So I’ve met this girl a couple of weeks ago and we’ve hit it off wonderfully. We are quite compatible personality-wise and the sex is great. Last week, I learned she was a Christian believer. For me being an atheist, that was somewhat of a shock since she’s also a nerdy scientist – I guess that was kinda ignorant of me. But I didn’t show it and while my “militant” phase is over, I am concerned, but for other reasons than you might think.

During the conversation, we both acknowledged that it’s all about respecting the other’s (non-)beliefs and that doesn’t inherently doom a relationship. But here’s the catch: I listen to metal and goth music. She’s quite open, musically, but I’d also like to take her to, say, witchhouse parties – a scene which plays with quasi-, pseudo- and real religious symbolism quite a lot; you’ll find upright and inverted crosses everywhere. I’m afraid she’d feel very uncomfortable there and I don’t want her to be, but I’d also like us to be compatible when we go out.

This might sound like an immature question, but I’m asking for some objective insight. I’ve never dated a believer and while I’m really glad she’s a moderate one who doesn’t buy into the fundamentalist, homophobic, creationist, wait-to-have-sex-before-I-marry things, I’m a little concerned (no offense – it’s just that I personally couldn’t handle that).

Do you think this has a future if with many pastimes, we probably won’t be able to do them together?


Demetrius says:

Well this is a nice twist on the “would you change for a partner?” question that I tried to answer in this week’s episode of the podcast. You know, I’m not entirely surprised that you could date a moderate christian as an atheist. People who adhere to religions and those who don’t often get a bad rap, stemming from interactions the other has with those who are more on the militant side of their beliefs. I’m an atheist but it’s not like I go around invalidating anyone’s beliefs, so people tend to get along with me regardless of their religion. Likewise, there are people in my life who are religious to a certain point but have never told me I will toil in a fiery lake for all eternity. That’s always a great way to stay cool with me, for future reference. I’ve even dated some people who were adherents to different faiths and as long as they were moderates and not conservative in their beliefs, it didn’t cause too much of an issue.

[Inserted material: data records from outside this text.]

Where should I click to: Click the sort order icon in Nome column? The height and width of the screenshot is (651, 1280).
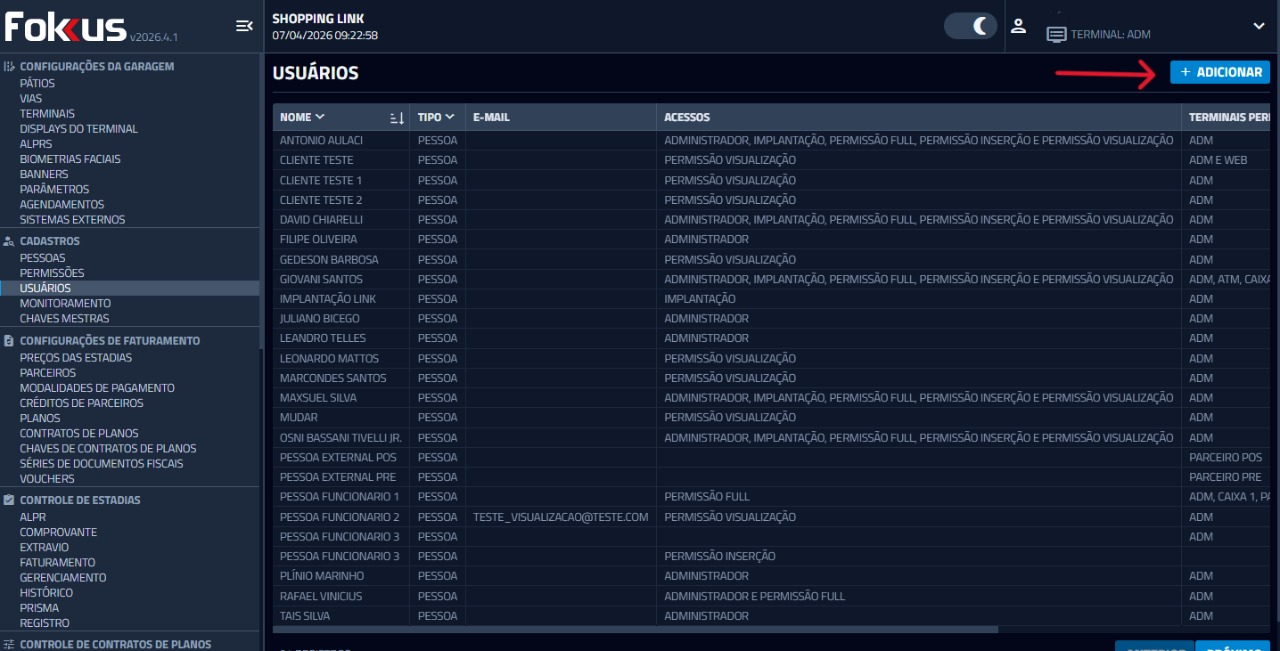397,118

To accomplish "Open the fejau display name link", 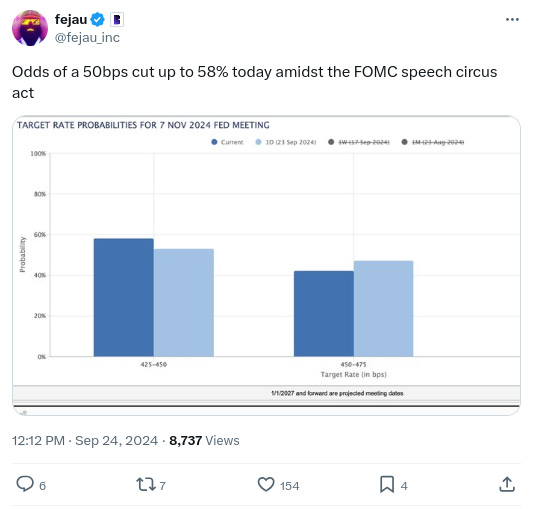I will click(71, 19).
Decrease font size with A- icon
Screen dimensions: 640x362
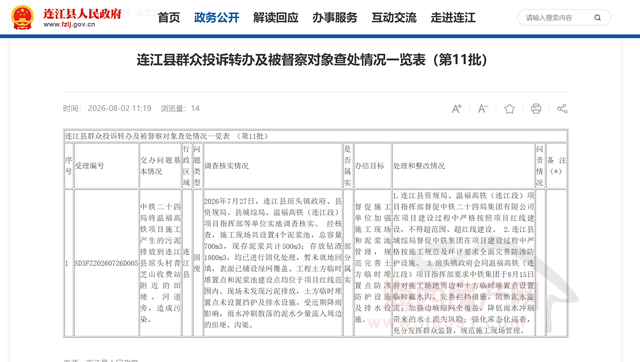(x=483, y=109)
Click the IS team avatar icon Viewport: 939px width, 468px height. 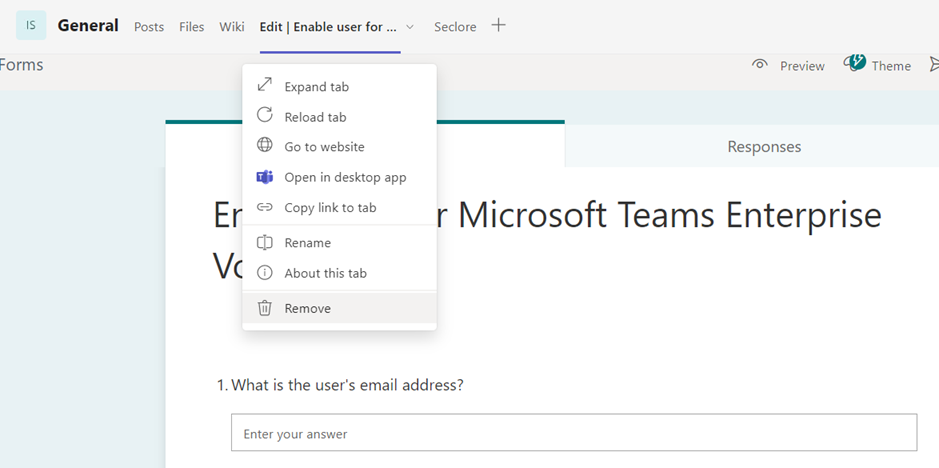click(31, 26)
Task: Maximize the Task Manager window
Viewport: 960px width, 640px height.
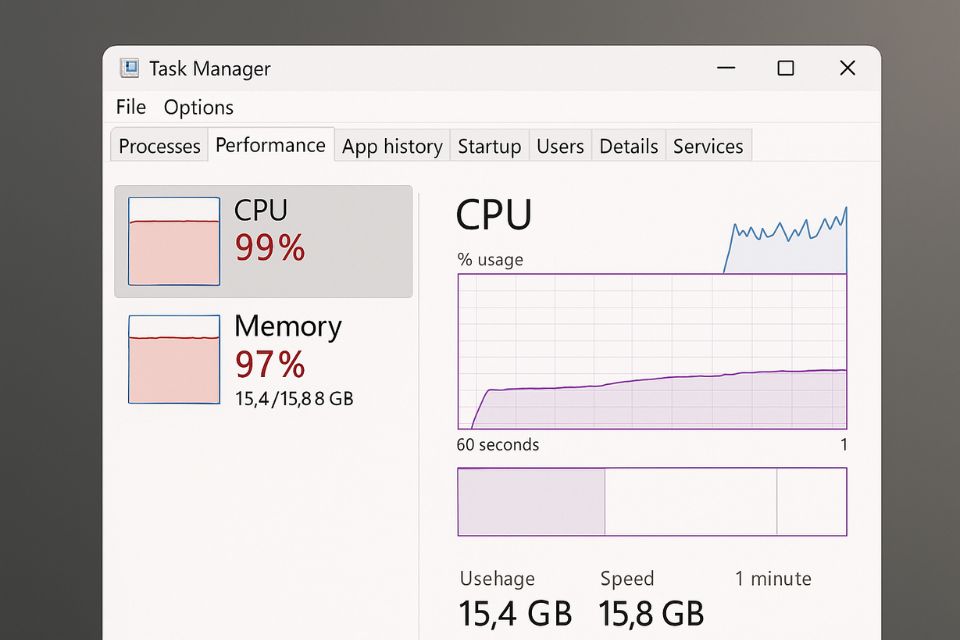Action: click(786, 68)
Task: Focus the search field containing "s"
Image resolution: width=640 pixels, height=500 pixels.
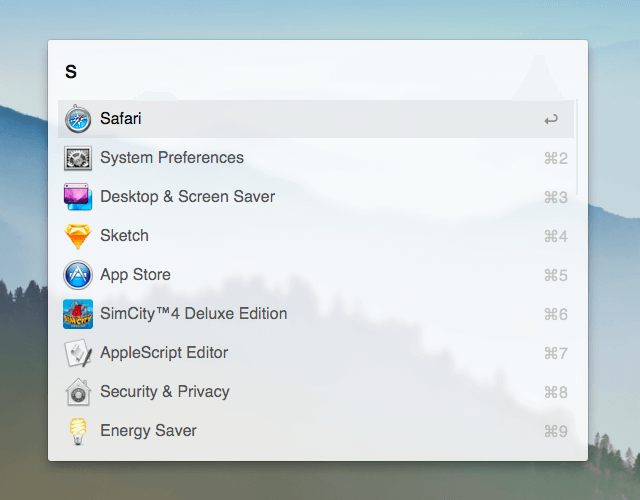Action: coord(300,71)
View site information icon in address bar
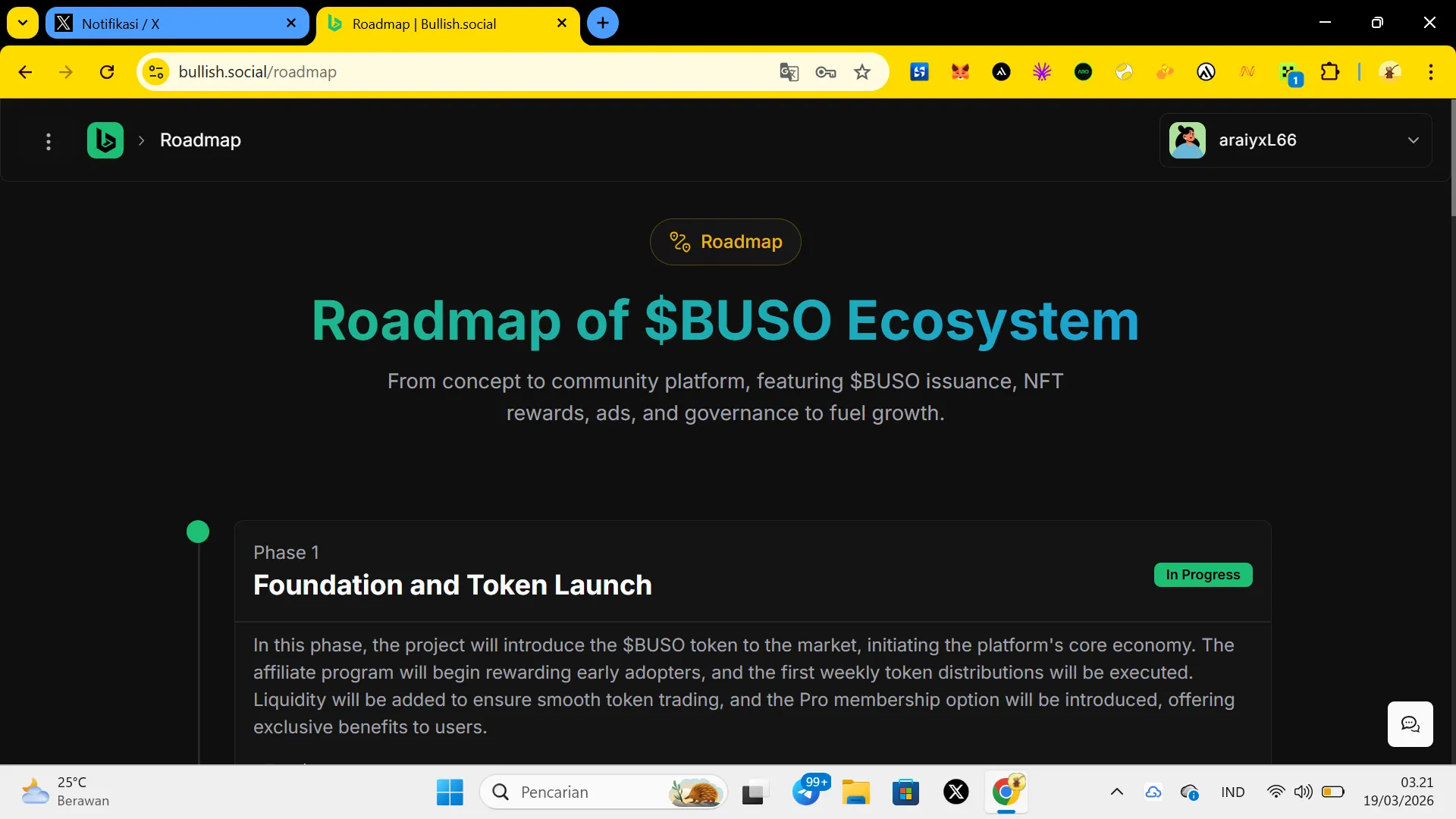Screen dimensions: 1456x819 (156, 72)
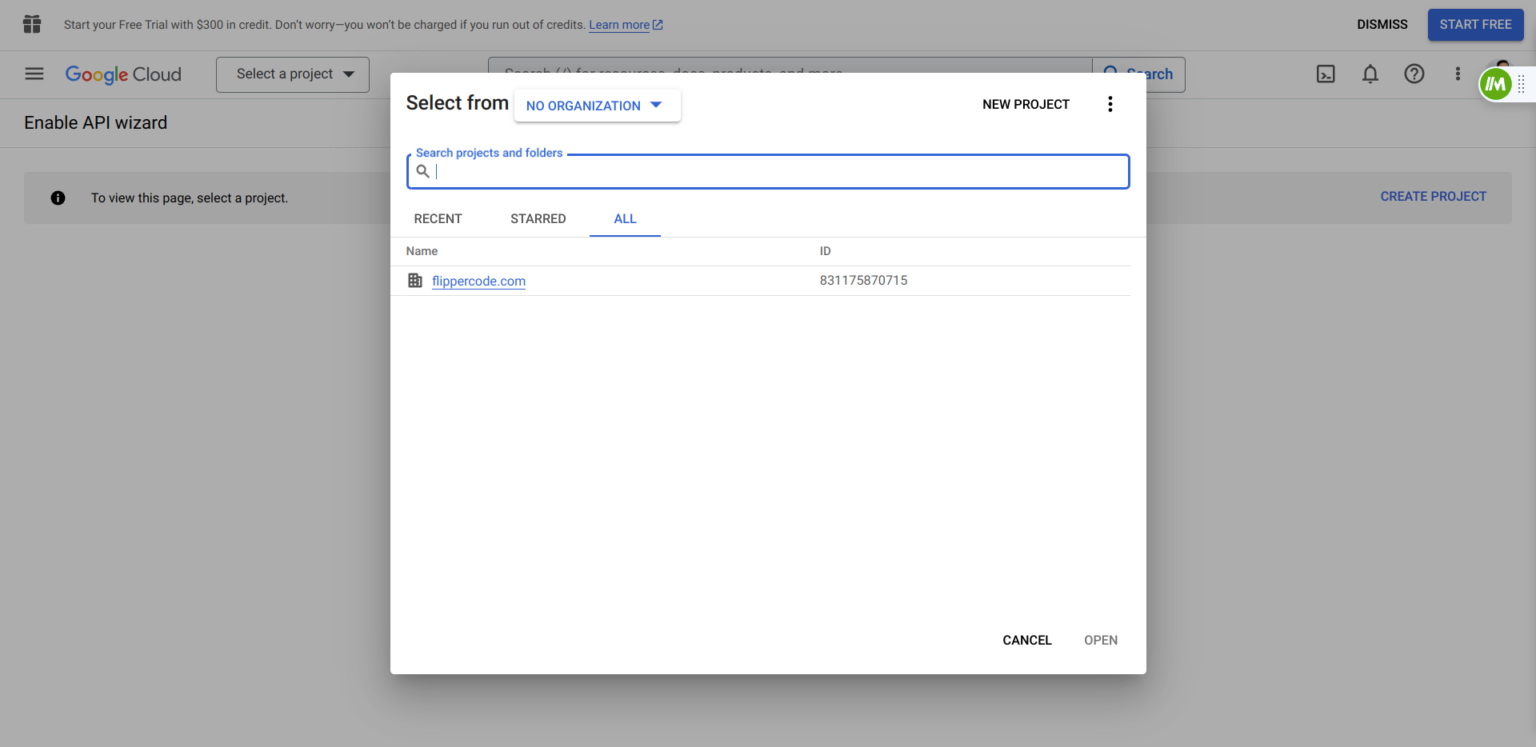Click the info icon beside the project notice

click(x=57, y=197)
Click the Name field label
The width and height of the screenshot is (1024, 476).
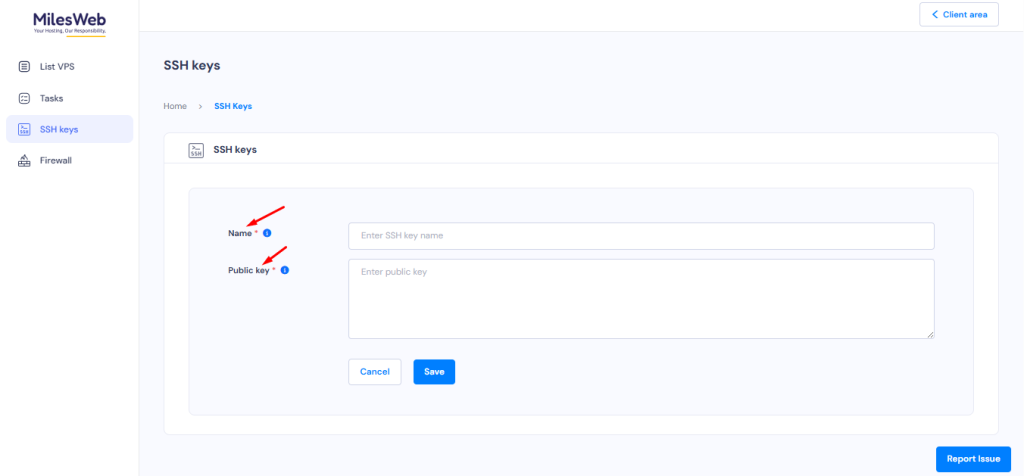click(240, 233)
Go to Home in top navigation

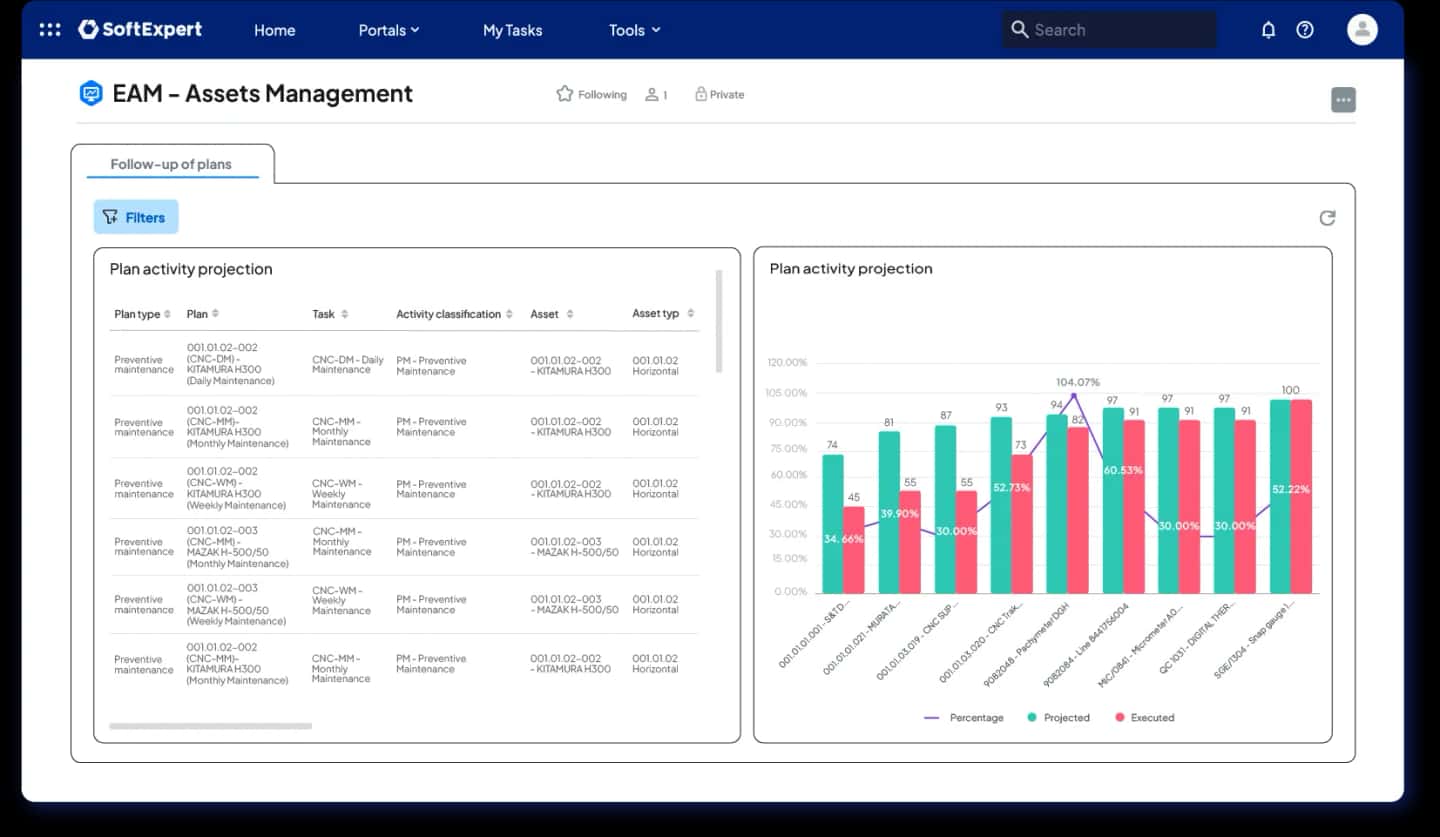274,30
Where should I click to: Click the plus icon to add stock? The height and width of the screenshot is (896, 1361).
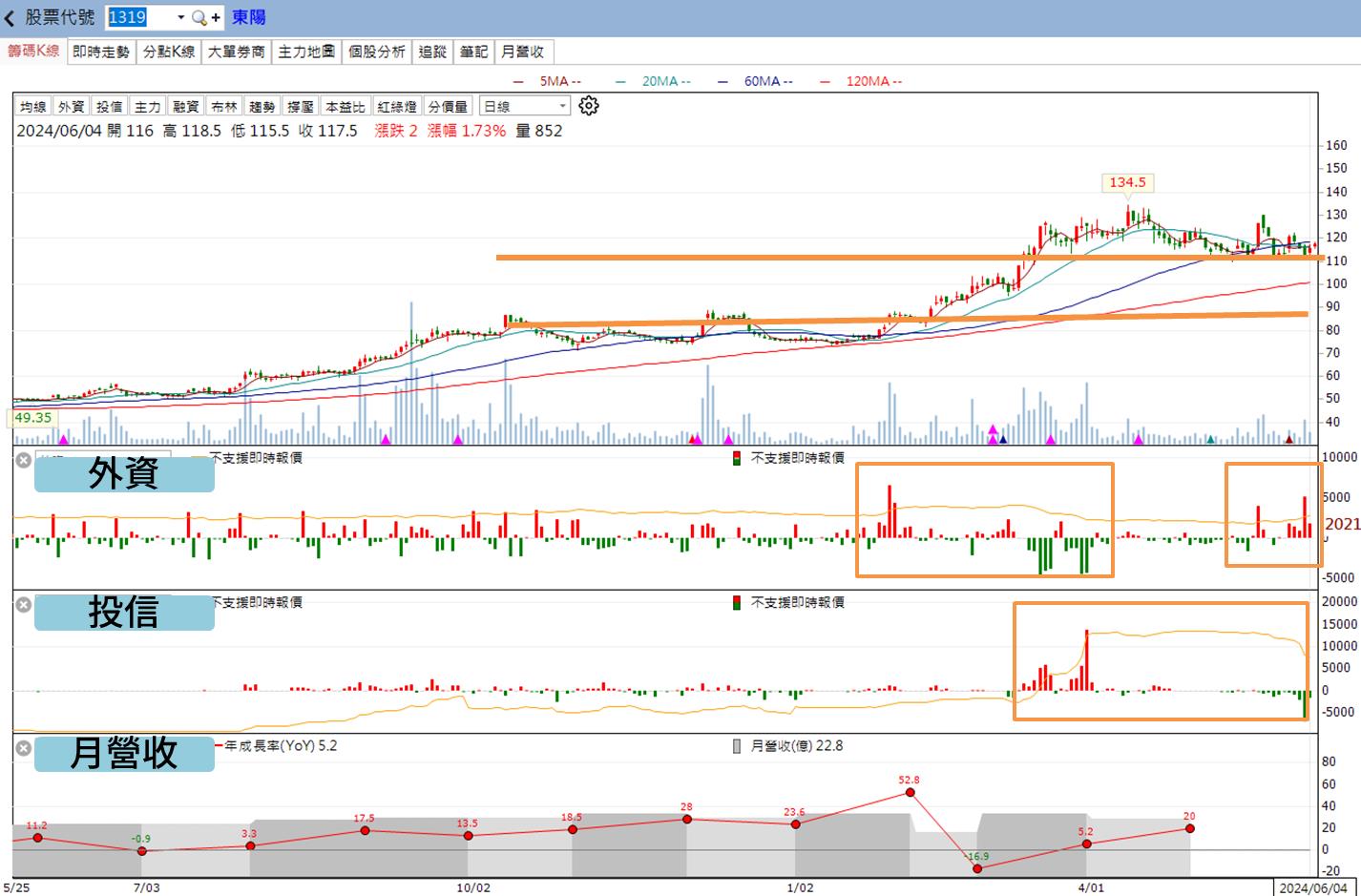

With that said, your question is less about “will my lack of religion be an issue?” so much as it is “I don’t think she’ll like my interests, will that be an issue?”. Sure, your interests are pretty unique, but if you think of it as a less specific issue, and in more general terms, the answer becomes a bit more clear. I’m always hesitant to give a firm Yes or No when it comes to people not sharing the same interests as your partner. As I’ve said quite a few times, I don’t think having the same interests is inherently important so much as your partner’s willingness to either accept your interests or indulge them, and your level of comfort with their decision. I have some fairly specific interests that I’ve never cared whether my partner is interested in. Mainly, superhero comics, video games, and really bad movies on Netflix. I mean like, the worst of the worst 1 star movies you can imagine and try to find on Netflix. If my partner has no interest in comics, video games, or watching crappy movies on Netflix, that’s perfectly okay with me. With that said, maybe your interests, and your partner’s participation in them, are more important to you.

Okay I have to ask, what is a Witchhouse party? Is it like, a house party with witches, or is the house a “witchhouse” and you’re just throwing a party there? This is very important for me to know! In all seriousness, maybe the use of religious symbols might be offensive to your partner. Fun fact: the very existence of a symbol makes it “real” since symbols are used to represent concepts. The term you were looking for was “established religious symbol” vs. “not previously established religious symbols” :D. People tend to associate the inverted cross with Satanism/The Antichrist so yeah, that might not go over so well with your partner if she’s Christian. Another fun fact for you: The inverted cross is actually St. Peter’s Cross, since he was reported to have been crucified upside down. It’s a Papal symbol! Anyway, yes, the use of Christian symbolism, previously established or otherwise, might be offensive. With that said, she could also really not care all that much. Right now you’re speculating and then trying to figure out a worst case scenario, but, and this might sound crazy, have you considered just asking her?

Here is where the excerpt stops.